Several respected kayak designers have stressed the importance of a hull design that pins the bow, but has a stern that is a bit loose. My understanding is that a hull that does this won’t leecock in tough conditions and also allows one to manuver the boat quickly by pinning the bow and having the stern skid/spin around it. Just curious if a Swedeform or Fishform design plays into this or is it simply how the ends of the boat are designed that is the big deciding factor. Can you achieve this with either design or is one a better way then the other to get there?
You can do it either way.
That’s pretty clear from the incredible variation in boats on the market.
either way. It’s like belts and suspenders… they both hold up your pants but do it in different ways.

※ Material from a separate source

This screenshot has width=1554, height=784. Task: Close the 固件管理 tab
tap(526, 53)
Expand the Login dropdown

pinning the bow and loosening up the stern makes for a very unbalanced hull and performs poorly in reverse. If pinned too deeply it can also make it weathercock (alot!) and surf or current maneuvers become…ah…less than stellar.
and then there’s the boats that pin the stern and loosen the bow…8-p
Looks like a boat that would really pin the bow, but be very loose in the stern. Is it balanced out by use of skeg or is it just more balanced in design then appears?
My CLC North Bay XL
Definitely pins the bow. The problem is that waves off the rear quarter make it really difficult to keep going in a straight line. It really needs a skeg. As a matter of fact, the kits are now supplied with a skeg for this reason. Head into waves and there’s no problem at all. I beieve that LeeG said that the best approach to solving this in the North Bay, is to do some cutting and glueing and make the bow less deep.

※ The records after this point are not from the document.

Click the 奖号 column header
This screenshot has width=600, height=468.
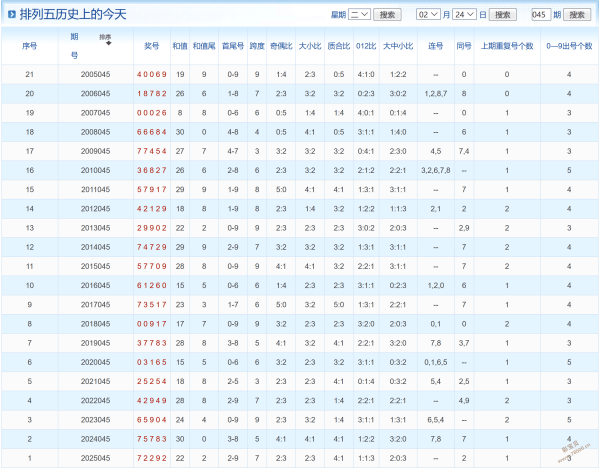(151, 46)
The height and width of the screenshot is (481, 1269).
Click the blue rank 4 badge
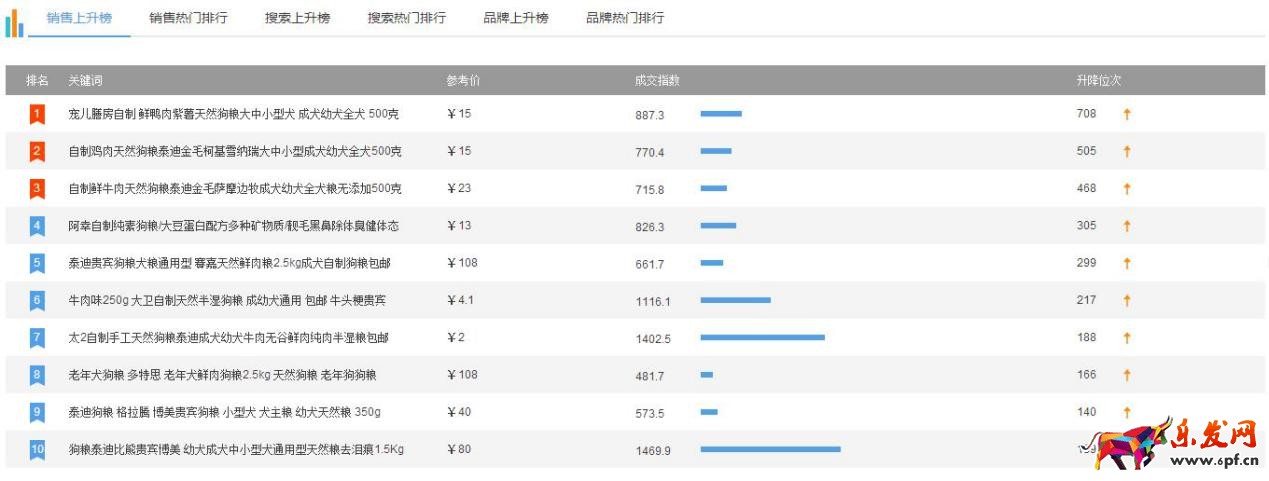(x=37, y=226)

Definately a boat where the bow pins, which means that in rear quartering wind and similar effect conditions the skeg pretty much has to come down. My Explorer LV, while a fairly loose bow, is allover more even front to back so I can skip the skeg more.
more than appears
both ends are pretty thin but balanced to each other. the thin ends with some rocker work a bit differently in seas than the thicker, fuller ends of other models. personally I’m not a huge fan of boats with thin ends. I like surfing too much.

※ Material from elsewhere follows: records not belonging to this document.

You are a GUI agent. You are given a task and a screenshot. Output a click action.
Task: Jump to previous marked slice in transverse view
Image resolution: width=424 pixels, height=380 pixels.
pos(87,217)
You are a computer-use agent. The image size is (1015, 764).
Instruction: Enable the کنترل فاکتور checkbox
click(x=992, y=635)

… depends on speed too. A pressure differential sets up where bow is in a higher pressure zone than stern.
Most people don’t seem to paddle at decent speeds for any decent distance in any much wind or wave - so mostly these design variables - as important as they can be - are not really even accessed in average group/casual paddling (and are all confused with each other). If you do, and know how and where you want to paddle - choices become clearer and narrow accordingly.
Personally, so far I prefer swede for most uses.